El hecho es notable por varias razones estadísticas importantes: es el primer chileno en recibirlo y el cuarto latinoamericano: los otros fueron el mexicano Luis Barragán (1980) y los brasileños Oscar Niemeyer (1988) y Paulo Mendes da Rocha (2006). Aravena es el arquitecto más joven que ha recibido el premio, después de Ryue Nishizawa, quien lo recibió el año 2010 junto a su socia, Kasuyo Sejima, cuando tenía 44 años. En cualquier caso, el promedio de edad de los premiados es de 63 años, lo que confirma lo excepcional del dato. La razón de esta característica “etaria” es que, salvo contadas excepciones, el premio se ha otorgado –muy justamente por cierto, de ahí su fama– a profesionales que han construido a través de toda una vida de ejercicio de la profesión, una obra trascendente para la humanidad, por su extraordinaria capacidad de representación (simbolismo), resolución estética impecable (belleza), originalidad y/o monumentalidad. También se podría decir que, en la mayoría de los casos, es un reconocimiento a una larga y destacada trayectoria.

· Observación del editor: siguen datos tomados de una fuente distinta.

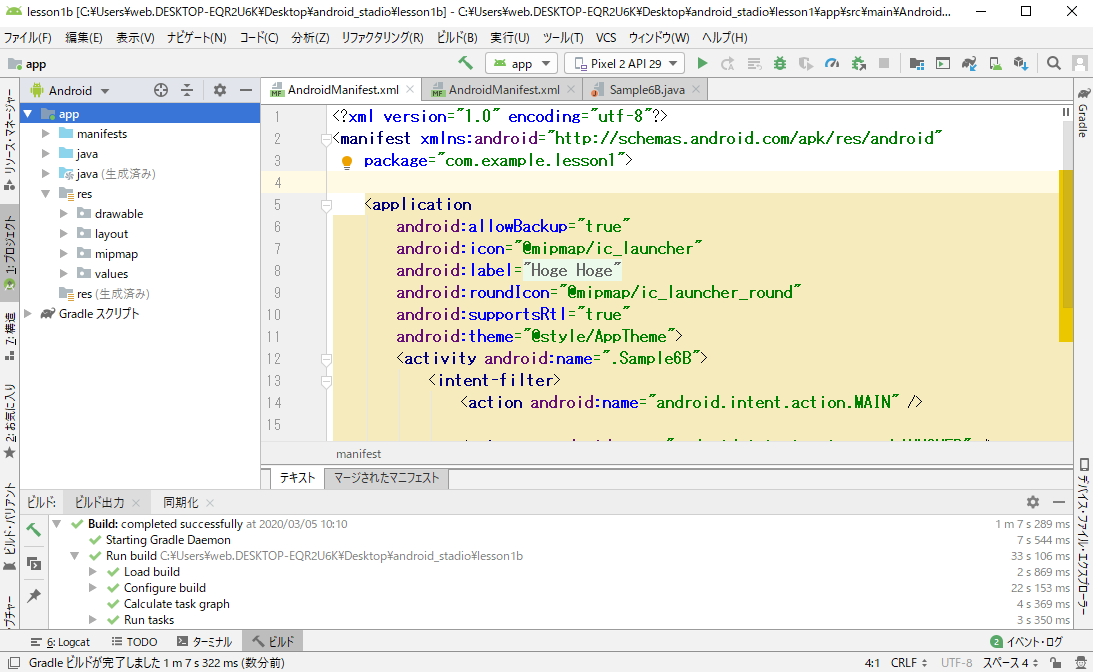Open the Android project view dropdown
This screenshot has width=1093, height=672.
70,90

Pero lo que en mi opinión hace que el premio no solo sea notable, sino excepcional, es que rompe con estas condiciones: es un arquitecto joven (48 años) al que, objetivamente, no corresponde homenajear por su “trayectoria” y es evidente que el valor de su trabajo no está en la monumentalidad o en la originalidad técnica o formal en la resolución de sus obras. Es más, es muy posible que las viviendas sociales que, dentro de su obra, son el trabajo más representativo de las razones del otorgamiento, no perduren (como objetos) en el tiempo para ser conocidas por las futuras generaciones como “una de las grandes obras del arquitecto Aravena”.
Entonces, ¿qué se premia? El jurado del concurso lo expresa de manera inmejorable: “Alejandro Aravena está liderando una nueva generación de arquitectos que tienen una visión holística del entorno construido y ha demostrado claramente la capacidad de conectar la responsabilidad social, las demandas económicas, el diseño del hábitat humano y la ciudad”.
O sea, el Pritzker no premia en esta ocasión el valor “patrimonial” de la obra. Lo que hace es reconocer el valor (y la humildad) de un arquitecto que se esfuerza en construir una visión del mundo construido que debe ser sana, inclusiva y sostenible en el tiempo.
Alejandro Aravena no solo debiera liderar a una nueva generación de arquitectos, ojalá fuera también el líder de una nueva generación de políticos.